„Orbán setzt bewusst auf Provokation“

von Redaktion

Über den aktuellen Streit mit Ungarn und die inneren Zwistigkeiten in der Europäischen Union sprachen wir mit dem langjährigen Europaabgeordneten und CSU-Außenpolitiker Bernd Posselt.

Wird die Regenbogen-Debatte um das Homosexuellen-Gesetz des ungarischen Parlaments zu hoch gehängt oder ist sie aus Ihrer Sicht gerechtfertigt?

Ich sage ganz klar: Europas Muttersprache ist der Dialog. Europa funktioniert nicht nach dem Prinzip: Und willst du nicht mein Bruder sein, dann schlag ich dir den Schädel ein. Natürlich muss Europarecht eingehalten werden. Aber es ist doch noch gar nicht klar, ob dieses ungarische Gesetz Europarecht verletzt. Die Europäische Kommission hat die Aufgabe als Hüterin der Verträge, zu prüfen, ob es tatsächlich einen Verstoß gibt. Die tschechische EU-Justizkommissarin Vera Jourova, die ich wegen ihrer Standfestigkeit sehr schätze, hat eine solche Prüfung bereits angekündigt. Aber da darf es nicht um Ideologie gehen, sondern um Fragen des EU-Rechts.

Die EU hat derzeit mit mehreren mittel- und osteuropäischen Regierungen Probleme. Was läuft schief?

Ich sehe das nicht so dramatisch. Nehmen Sie die baltischen Staaten. Mit denen gibt es überhaupt kein Problem. Sie gehören zu den aktivsten und anerkanntesten Mitgliedern der EU. Ausgetreten ist im Übrigen nicht ein mittel- oder osteuropäischer Staat, sondern mit dem Brexit ein westeuropäischer. Vertragsverletzungsverfahren gibt es gegen alle Staaten, auch Deutschland. Ich sage dazu: richtigerweise.

Warum?

Die Frage des Vorrangs des Europarechts muss dringend geklärt werden. Ist Europarecht eine fromme Wunschvorstellung oder wird es auch in kritischen Situationen von großen, reichen Mitgliedstaaten angewandt.

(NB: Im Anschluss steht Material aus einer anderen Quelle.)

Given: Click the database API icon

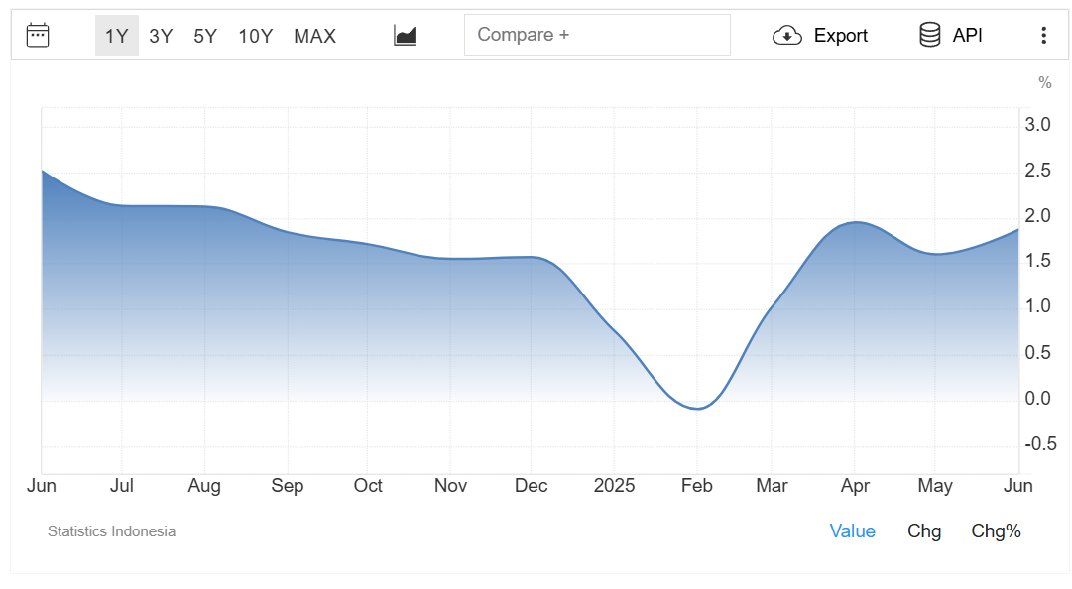Looking at the screenshot, I should (x=930, y=36).
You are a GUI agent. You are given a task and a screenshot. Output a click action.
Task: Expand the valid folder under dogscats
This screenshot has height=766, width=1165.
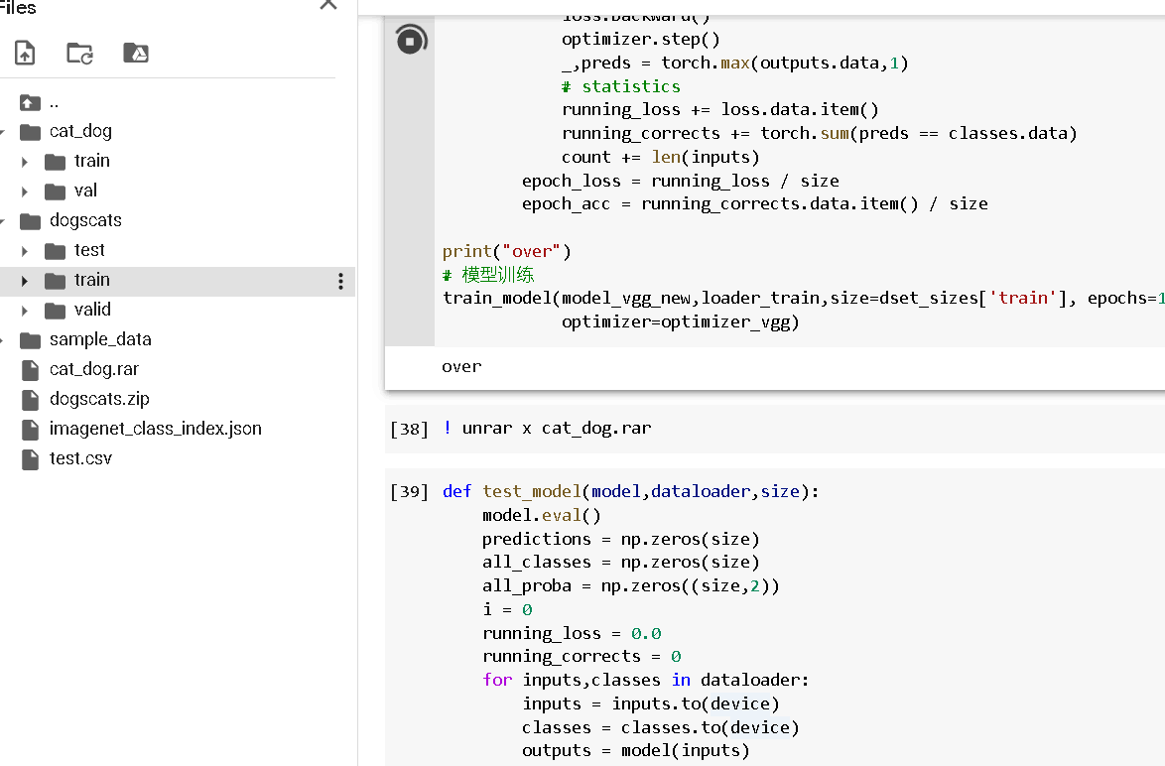25,311
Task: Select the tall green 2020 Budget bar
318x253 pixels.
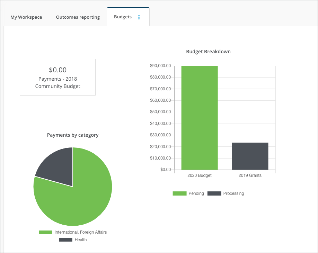Action: point(199,118)
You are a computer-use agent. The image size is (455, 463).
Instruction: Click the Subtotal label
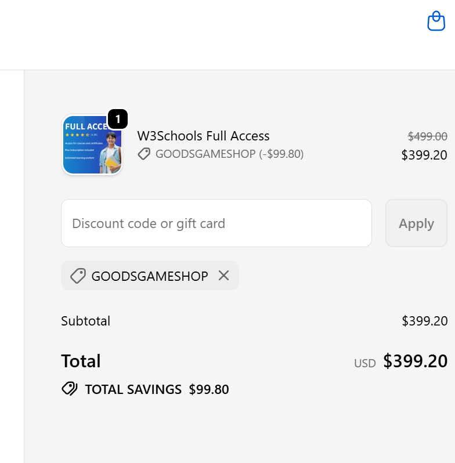85,321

Sie sprechen die Urteile des Bundesverfassungsgerichts und das des Europäischen Gerichtshofs zu den Anleihekäufen der EZB an.

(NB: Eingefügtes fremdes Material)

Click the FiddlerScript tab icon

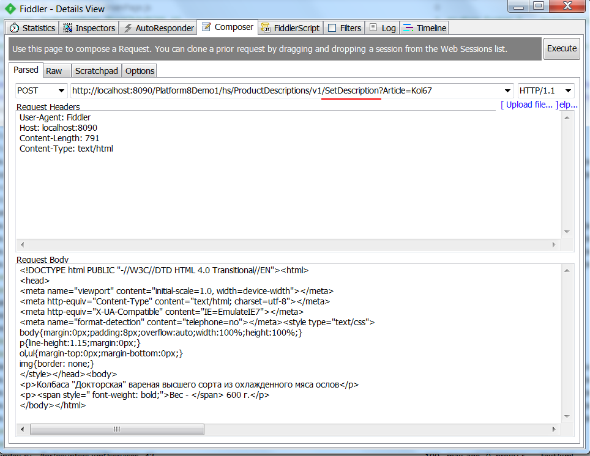click(x=266, y=28)
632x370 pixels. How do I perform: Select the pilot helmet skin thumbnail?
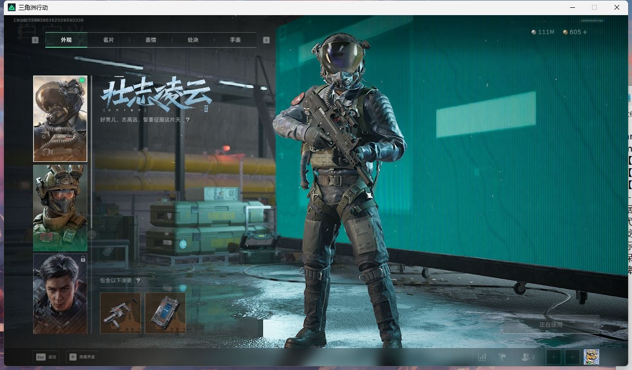click(x=60, y=118)
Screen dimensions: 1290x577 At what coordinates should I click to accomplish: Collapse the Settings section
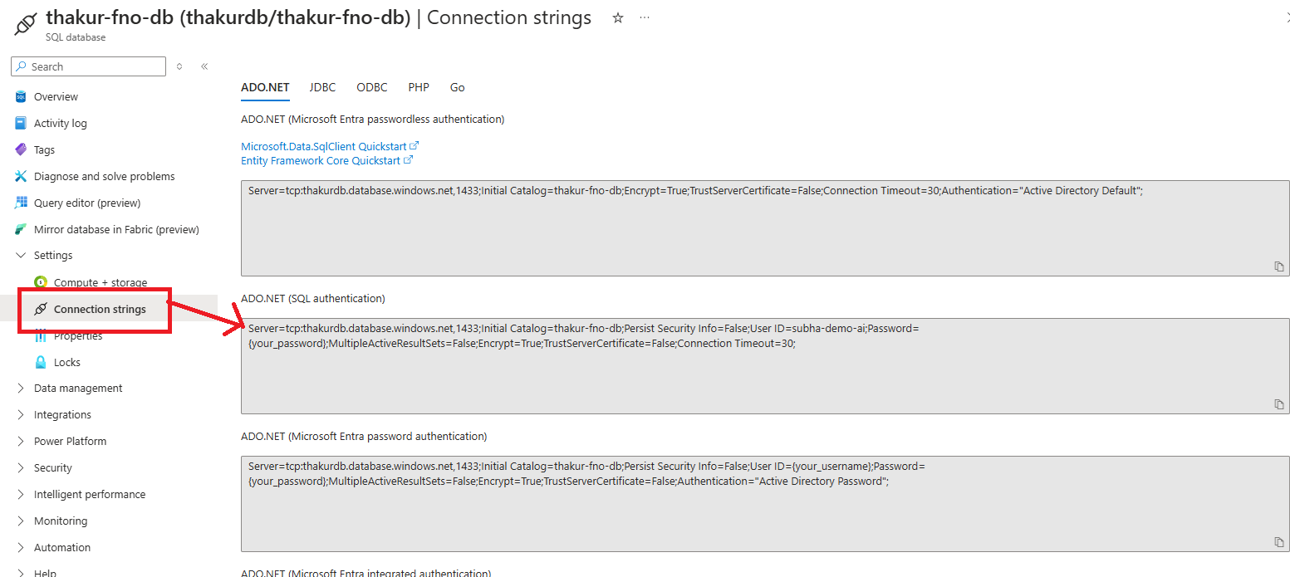coord(21,256)
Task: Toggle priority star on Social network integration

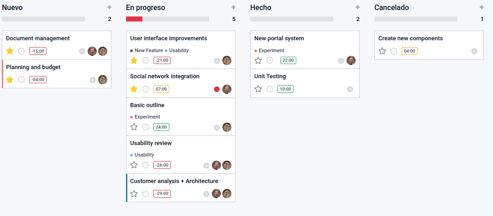Action: [x=134, y=89]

Ja, aber es gibt noch ein anderes schönes Beispiel im Dreiländereck Polen/Tschechien/Deutschland. Auf der polnischen Seite wird Braunkohle abgebaut und unter erheblichen grenzüberschreitenden Umweltbelastungen verbrannt. Die tschechische Regierung hat beim Europäischen Gerichtshof Klage gegen Polen eingereicht und gewonnen. Jetzt sagt Polen: Nationale Souveränität steht über Europarecht. Interessant: Geht es um seine eigenen wirtschaftlichen Aktivitäten sagt der gleiche tschechische Ministerpräsident Andrej Babis: Nationales Recht geht vor Europarecht. Das heißt, man benutzt das Europarecht, wenn es dem eigenen Vorteil dient, aber wenn es einem im konkreten Fall widerstrebt, wird es nicht akzeptiert. Die Europäische Union wird vom Recht zusammengehalten. Wenn das Europarecht und die EU-Institutionen nicht akzeptiert werden und jeder nach seinem nationalen Vorteil handelt, dann zerfällt die Union.

Aber es gibt doch so etwas wie einen kulturellen Graben, der entlang des früheren Eisernen Vorhangs verläuft. Etwa die Stimmungsmache in Ungarn gegen Minderheiten.

Wenn es um ethnische Minderheiten oder Sprachminderheiten geht, ist Ungarn der vorbildlichste EU-Staat.

Sehen das die Roma auch so?

Das ist eher ein soziales Problem als ein Minderheitenproblem. Die ungarische Regierung hat vor einigen Jahren die EU-Roma-Strategie initiiert, die die Roma in allen europäischen Ländern unterstützt. Eine Roma, Livia Jaroka, wurde von der Orban-Partei Fidesz nominiert, sie ist die Vizepräsidentin des Europäischen Parlaments. Das heißt, ich halte das meiste, was Viktor Orbán von sich gibt, zwar für unerträglich, aber man muss auch fair sein.

Was stört Sie an Orbán?

Etwa die immer wieder gesuchte Konfrontation nach außen, um die eigenen Wähler zu mobilisieren. Und die Annäherung an Russland.

Warum tut er das? Weil er Putin bewundert?

Nein, ich glaube nicht, dass er Putin bewundert. Ich glaube, dass Orbán sich von der EU an den Rand geschoben fühlt und mit bewussten Provokationen versucht, sein Gesicht und seine Position zu wahren.